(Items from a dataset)
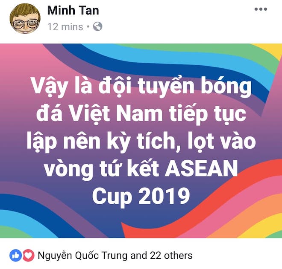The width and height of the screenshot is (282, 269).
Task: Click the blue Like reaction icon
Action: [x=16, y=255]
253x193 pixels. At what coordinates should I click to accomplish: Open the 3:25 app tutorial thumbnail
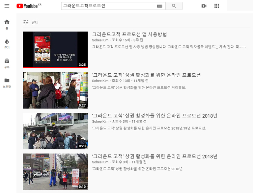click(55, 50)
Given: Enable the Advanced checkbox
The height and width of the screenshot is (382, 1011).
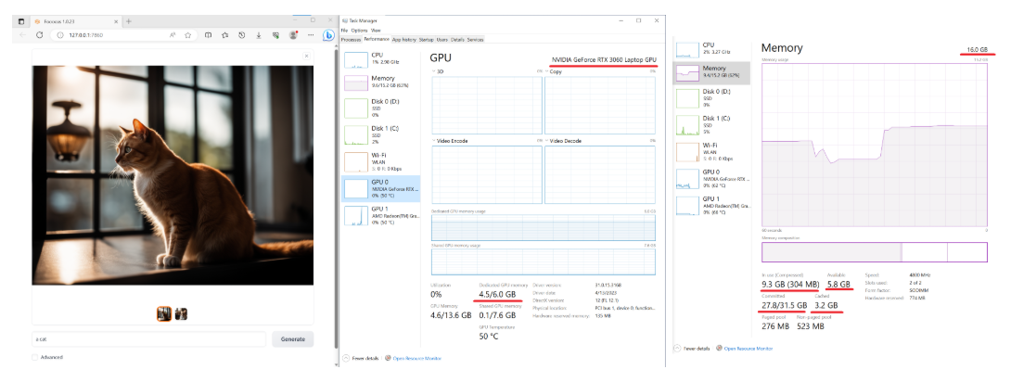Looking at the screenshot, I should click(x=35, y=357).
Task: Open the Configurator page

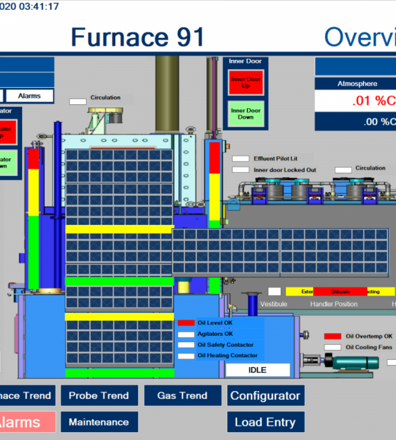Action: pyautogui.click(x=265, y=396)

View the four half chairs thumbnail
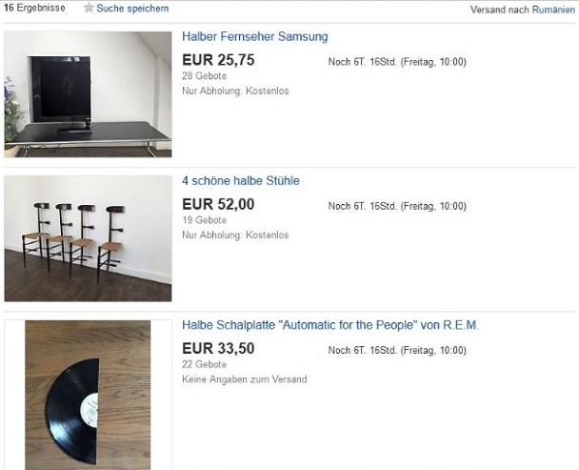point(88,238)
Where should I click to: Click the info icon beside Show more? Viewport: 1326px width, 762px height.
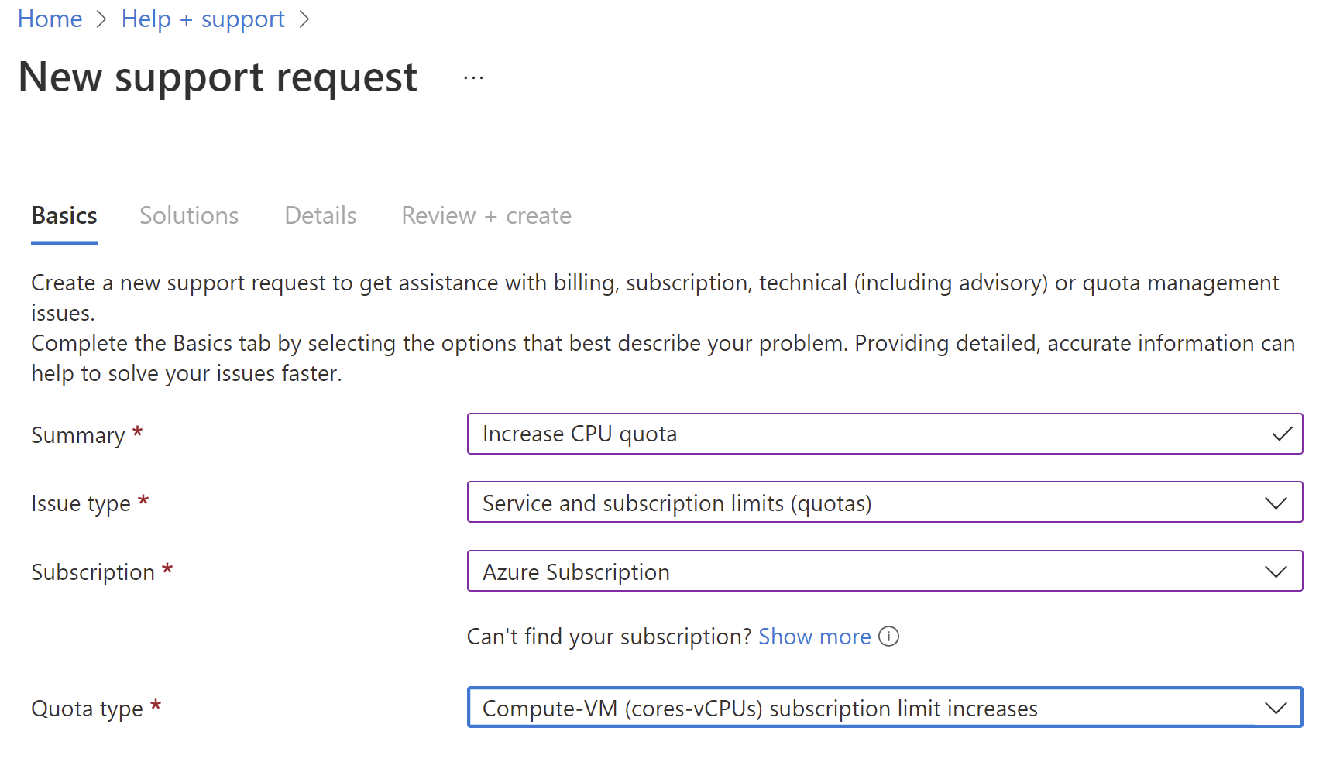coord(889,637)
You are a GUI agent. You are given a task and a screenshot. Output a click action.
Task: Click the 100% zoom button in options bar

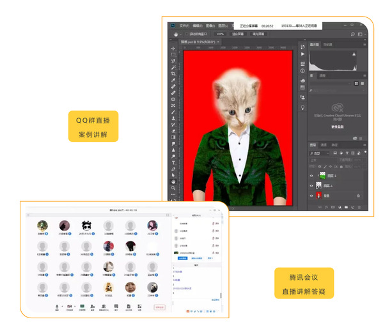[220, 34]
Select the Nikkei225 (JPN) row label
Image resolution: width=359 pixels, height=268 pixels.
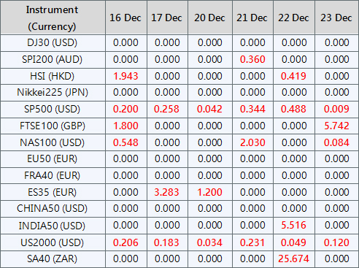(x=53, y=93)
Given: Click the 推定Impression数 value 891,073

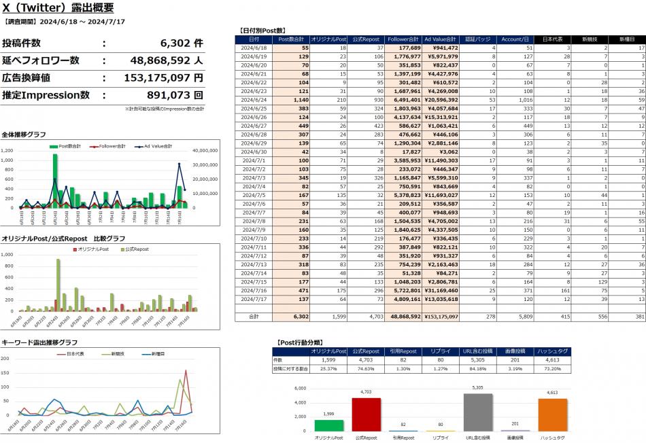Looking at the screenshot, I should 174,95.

- Task requirements:
In the entries above, find the line containing "Select the Nikkei225 (JPN) row label"; transcribe exactly that line and every line after it through the end, and only those, omitting pictures.

- Solution to the problem:
Select the Nikkei225 (JPN) row label
Image resolution: width=359 pixels, height=268 pixels.
(x=53, y=93)
Given: Click the 推定Impression数 value 891,073

Looking at the screenshot, I should 174,95.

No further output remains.